When I first started reading your post, it never occured to me that the person leaving the cache might be someone of questionable repute - I just assumed it was a prepper/survivalist. And so I would leave it. If my life (or my family) depended on something in the cache, yes, I would take it. But I would never forget that it wasn't mine, and as soon as I could I would try to replace what I'd taken, plus leave something more as a thank-you. It's what I'd want someone else to do if the tables were turned.

Thanks for the suggestion of decoy caches - we'll use that.


----------



## Jimmy24 (Apr 20, 2011)

Leave a note with it saying it has been found and they may want to move it. 

Had to be a poor job of hiding it. I have 3 in the ground, one for 7 years. I check them about every 6 months to make sure they are "undiscovered".

Jimmy


----------



## Woody (Nov 11, 2008)

In a non-emergency situation I would have checked it out and then left it, trying to hide it a little better in the same place. In an emergency situation I would use what I needed to get to safety and left a note thanking them and promising to refurbish the stash as soon as I could.

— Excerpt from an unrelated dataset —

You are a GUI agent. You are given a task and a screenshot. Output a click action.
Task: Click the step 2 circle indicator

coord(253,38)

No name, phone or email, just a thank you. I would not deplete the stash if at all possible as the person might be right along and be depending on it. Again, depending on the contents I might only need a day of food and a few matches to get myself to safety.


----------



## TheAnt (Jun 7, 2011)

tsrwivey said:


> I would leave it alone, perhaps leave a note letting them know they need to hide it better.


Haha, my first thought was also to leave a note. I would have left it alone otherwise. Its odd that such a question is even necessary... you leave it alone if its not yours. Good to see so many honest folks on here :congrat:


----------



## Turtle (Dec 10, 2009)

weedygarden said:


> Everything I read says that I live in the worst city in the world for NWO.

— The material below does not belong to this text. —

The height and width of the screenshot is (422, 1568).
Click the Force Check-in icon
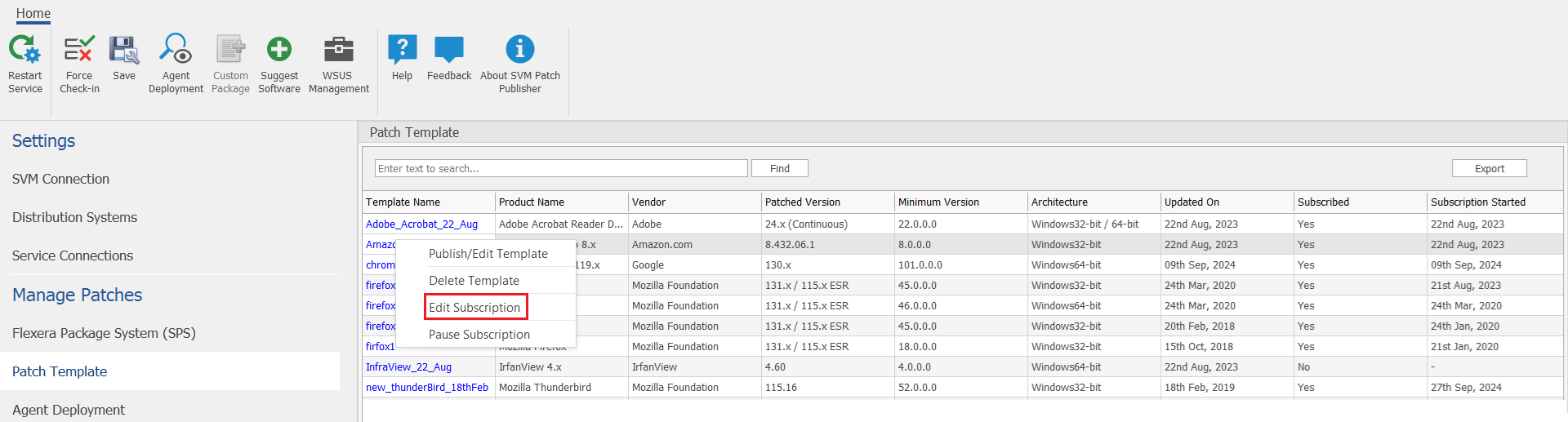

Okay, I'll bite... what is NWO? I've heard of NWA, but I doubt that is the same thing.


----------



## Turtle (Dec 10, 2009)

As for the main issue at hand...

I would have re-covered it as well, along with a note saying that the next guy who finds it may not be as honest as I.

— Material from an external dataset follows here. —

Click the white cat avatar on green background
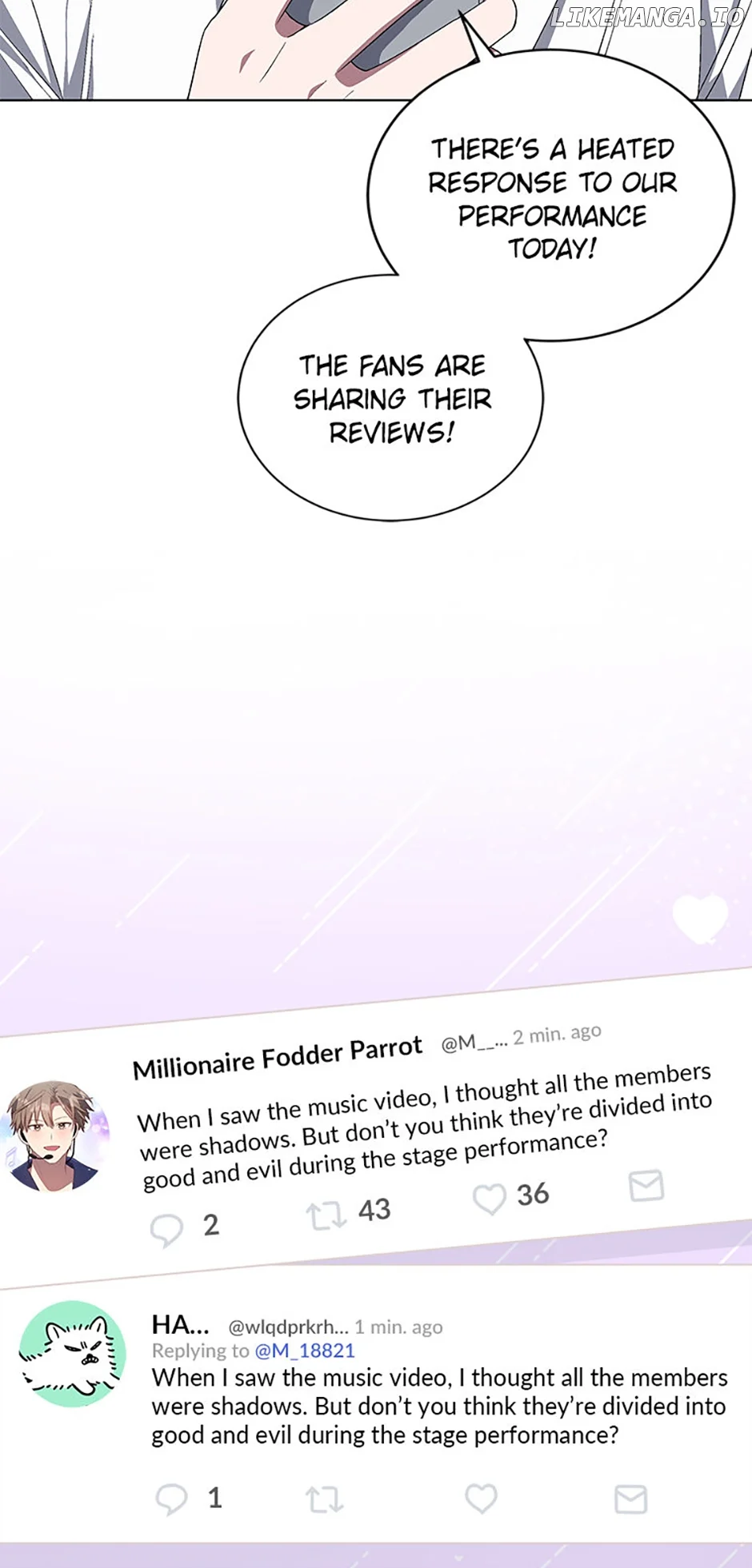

Now, were this to occur in an emergency setting, I feel as though I would not hesitate to make use of the things which I needed. I say this largely because if things are so bad that I am running through the woods with absolutely nothing in the way of supplies or tools, it must really be a bad day of epic proportions.


----------



## weedygarden (Apr 27, 2011)

Turtle said:


> Okay, I'll bite... what is NWO? I've heard of NWA, but I doubt that is the same thing.


NWO=New World Order

If you haven't heard of it, google it. After you change your underwear, please post.


----------



## NaeKid (Oct 17, 2008)

tugboats said:


> Today I stopped for gas on my way home from church. I saw a guy buy 1 pack of cigarettes, 1 coffee and $4.00 in gas. I, jokingly, said to the clerk: " how far can you go on four bucks of gas?" His reply was that this guy does the same thing every day. This is the kind of "failure to plan ahead" that has me concerned the most. Can you get anymore short term in your planning?
> 
> I thought I had this all reasoned out......WRONG. Observing this idiot has now made me think. How long would a numb n*ts like this last before banging on someones door, or even worse, smash it in for his basic needs. This has messed up my normal charitable nature. A person like this needs to be " drop kicked through the goal posts of life".


... or the guy buying the gas follows the rule of keeping the fuel-tank filled to the brim and uses about a gallon of gas per day (on average) for the normal commute ...

People may have different reasons for doing what they do, it is not our place to judge them, but to try to understand their reasoning. If their reasons are good and honorable we should mimic those ... if not, then a drop-kick through the goal-posts of life might be in order ...

Back to the original topic:

If I found the cache, I would make mental-note of where it is and recover it in the original location. If I needed to make use of it, I would do so, leave a note and return as soon as possible to restock that cache with whatever it was that I used. The note would be so that the person returning to the cache understands that very needed supplies were taken with no malice intended and that the supplies would be restocked.


----------



## XR750 (Jul 31, 2011)

If I found a cache. Now I would leave it after TSHTF I would take it.
XR750


----------



## lotsoflead (Jul 25, 2010)

It would depend on where it was in relationship to my house, how far ect. if it was within a quarter mile, I want to know whoes it is,who owns the land. If it looked like someone had been there recently, I'd stakeout the area with a couple consealed game cameras to see how often they were cked, then I'd try to figure out which way they were using to get in the area.If they didn't own the land, I may even take it and leave them a note telling them to beat it. I find a lot of unwelcome and unwanted tree stands in my woods and emediately tear them down.


----------



## Turtle (Dec 10, 2009)

lotsoflead said:


> It would depend on where it was in relationship to my house, how far ect. if it was within a quarter mile, I want to know whoes it is,who owns the land. If it looked like someone had been there recently, I'd stakeout the area with a couple consealed game cameras to see how often they were cked, then I'd try to figure out which way they were using to get in the area.If they didn't own the land, I may even take it and leave them a note telling them to beat it. I find a lot of unwelcome and unwanted tree stands in my woods and emediately tear them down.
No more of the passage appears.